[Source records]
-- Opening Marker --

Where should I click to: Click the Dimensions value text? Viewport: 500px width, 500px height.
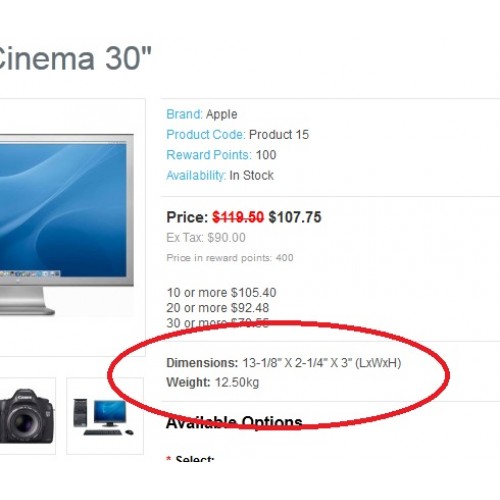[x=321, y=363]
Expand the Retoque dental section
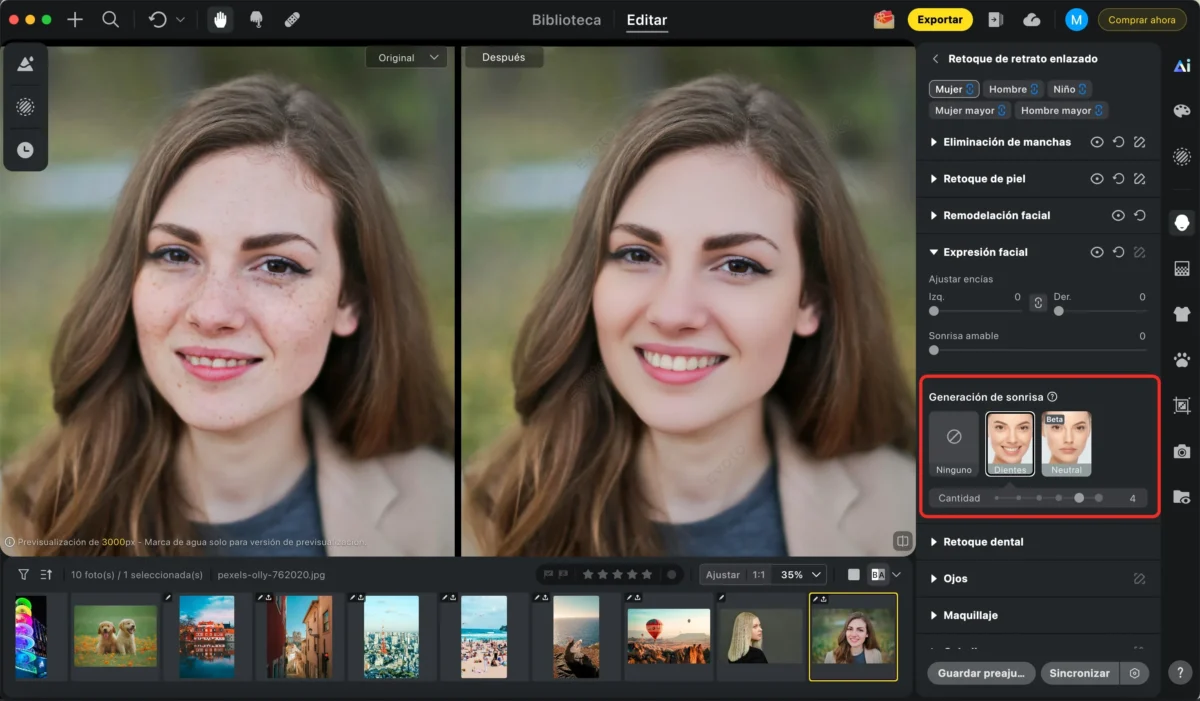1200x701 pixels. (983, 542)
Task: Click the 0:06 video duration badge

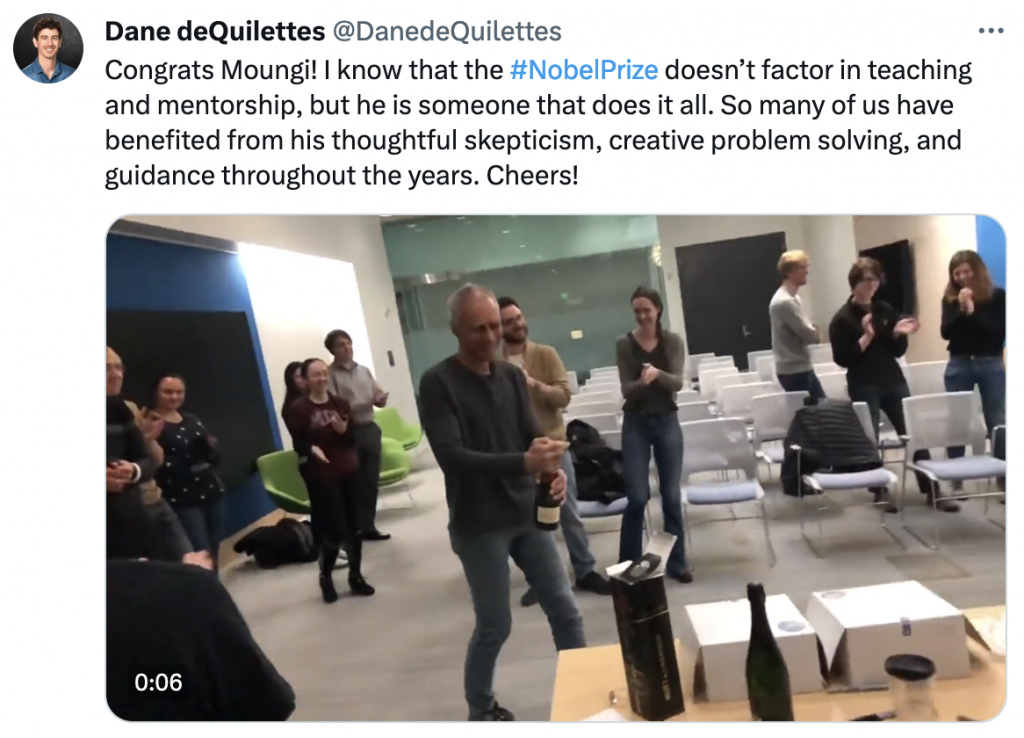Action: [x=159, y=682]
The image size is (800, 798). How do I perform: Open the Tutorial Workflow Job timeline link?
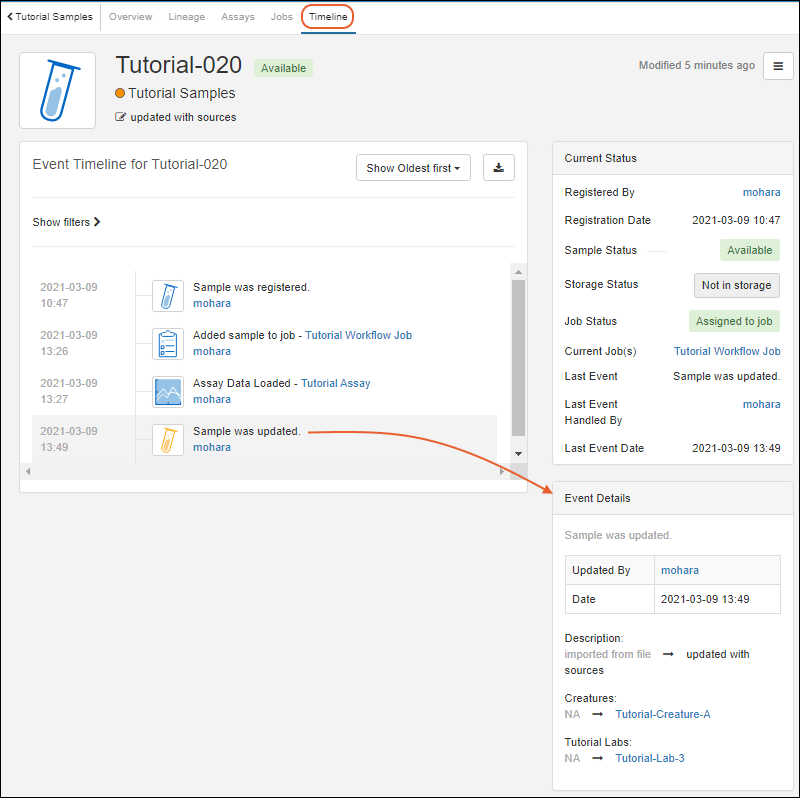(358, 335)
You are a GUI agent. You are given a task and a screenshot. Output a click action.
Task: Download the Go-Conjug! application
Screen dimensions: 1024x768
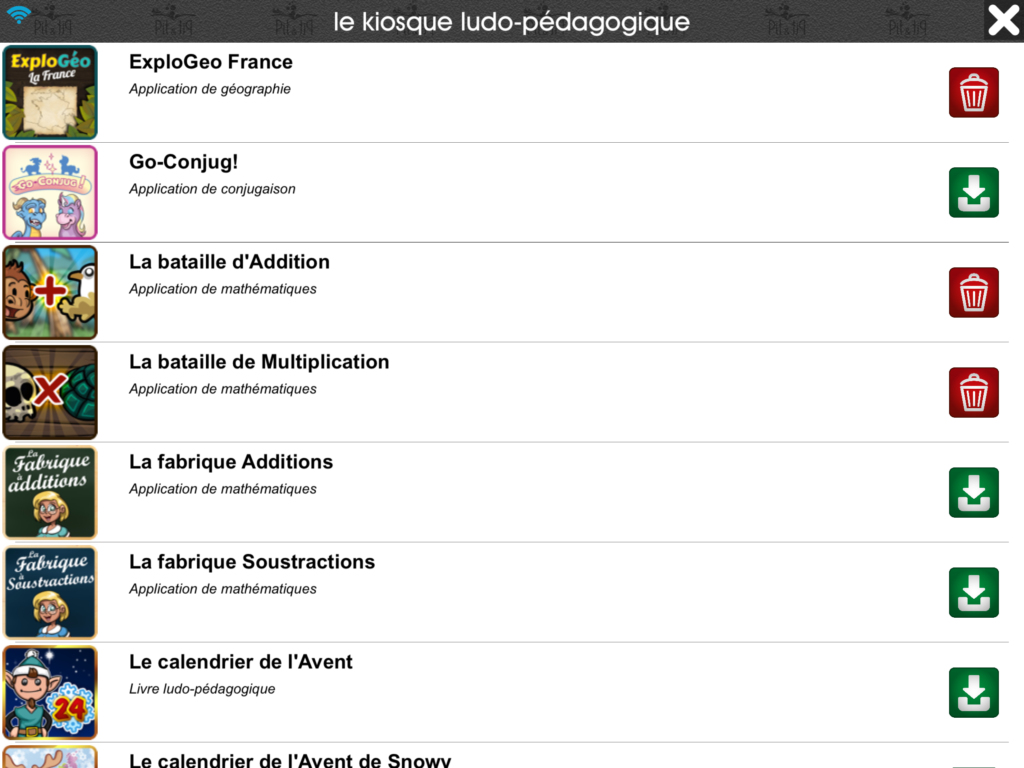click(x=973, y=192)
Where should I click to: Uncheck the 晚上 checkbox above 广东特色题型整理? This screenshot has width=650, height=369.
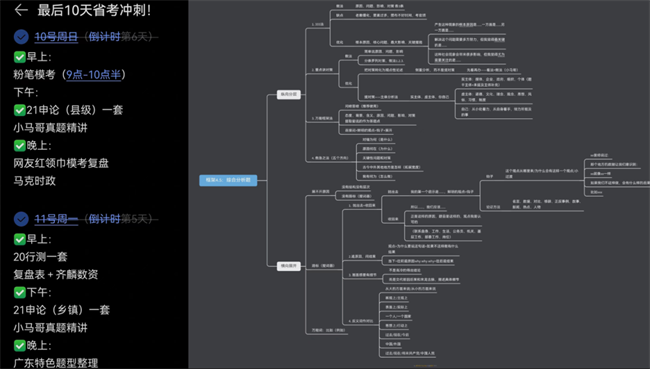click(19, 345)
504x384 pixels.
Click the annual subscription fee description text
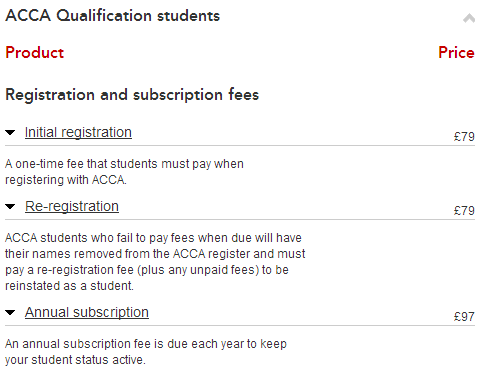point(146,352)
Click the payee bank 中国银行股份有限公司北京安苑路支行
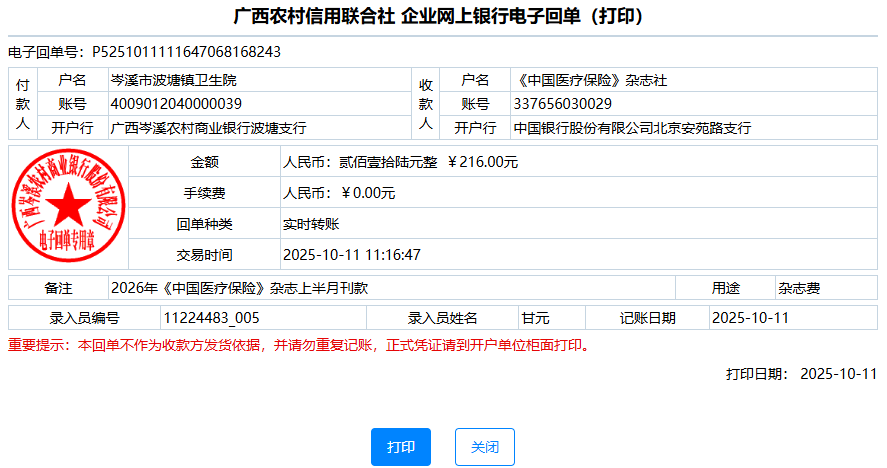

-- Closing Marker --

> _WHAT YOU WILL DO_
Print exactly the line containing "Expand the Retoque dental section" and every line after it through the final line above, and leave all pictures out.

> _YOUR RESPONSE_
Expand the Retoque dental section
1200x701 pixels. (983, 542)
Task: Click the 0:06 video duration badge

Action: [x=159, y=682]
The image size is (800, 798). How do I perform: Open the Tutorial Workflow Job timeline link?
(358, 335)
You are a GUI agent. You are given a task and a screenshot. Output a click action.
Task: Download the Go-Conjug! application
Screen dimensions: 1024x768
click(x=973, y=192)
Where should I click to: Uncheck the 晚上 checkbox above 广东特色题型整理? This screenshot has width=650, height=369.
click(19, 345)
504x384 pixels.
Click the annual subscription fee description text
point(146,352)
Click the payee bank 中国银行股份有限公司北京安苑路支行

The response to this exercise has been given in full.